:: The task ::
Pull from the listing every line, starting with the line containing "Where should I click to: Click" and continuing through the line containing "click(25, 406)", both ends included, and reproduce them word for word. Omit the pictures.
-- Records provided start --
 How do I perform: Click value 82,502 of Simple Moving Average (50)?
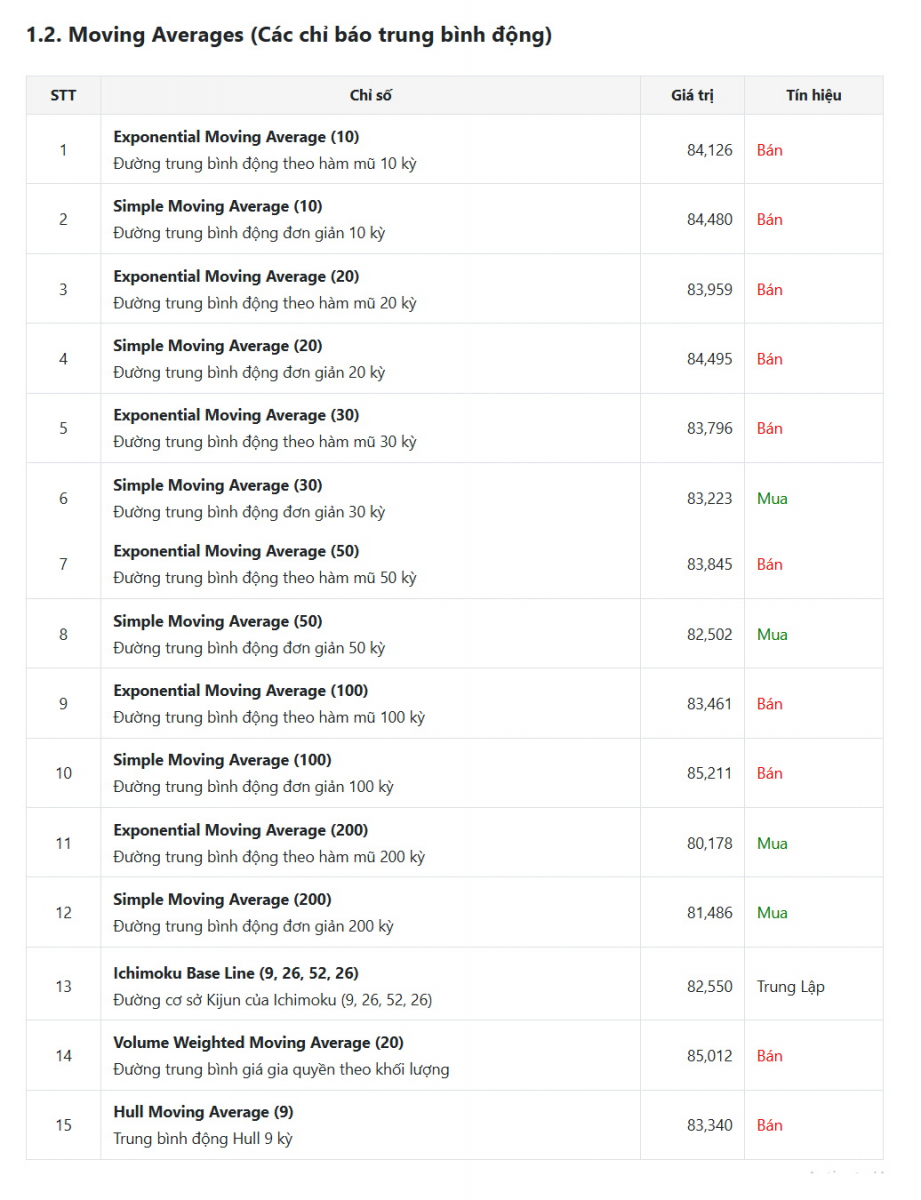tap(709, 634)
-- Records provided end --
-- Records provided start --
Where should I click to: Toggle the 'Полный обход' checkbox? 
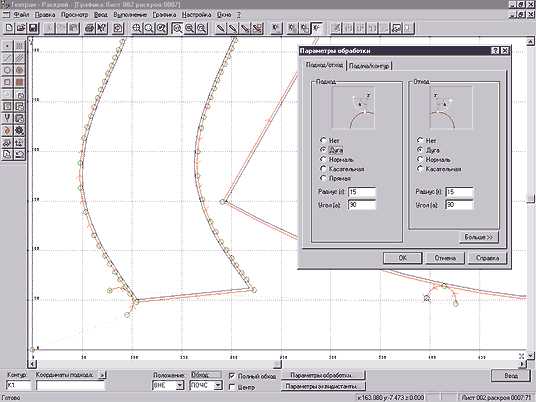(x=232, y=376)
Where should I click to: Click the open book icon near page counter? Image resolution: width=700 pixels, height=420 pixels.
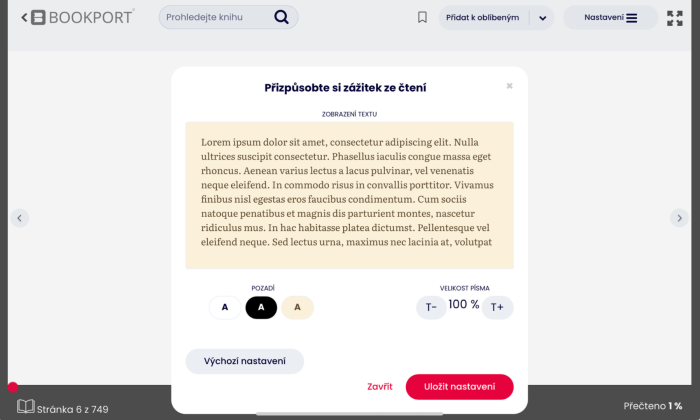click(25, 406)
-- Records provided end --
:: Result ::
Where should I click to: Click the open book icon near page counter? Image resolution: width=700 pixels, height=420 pixels.
click(25, 406)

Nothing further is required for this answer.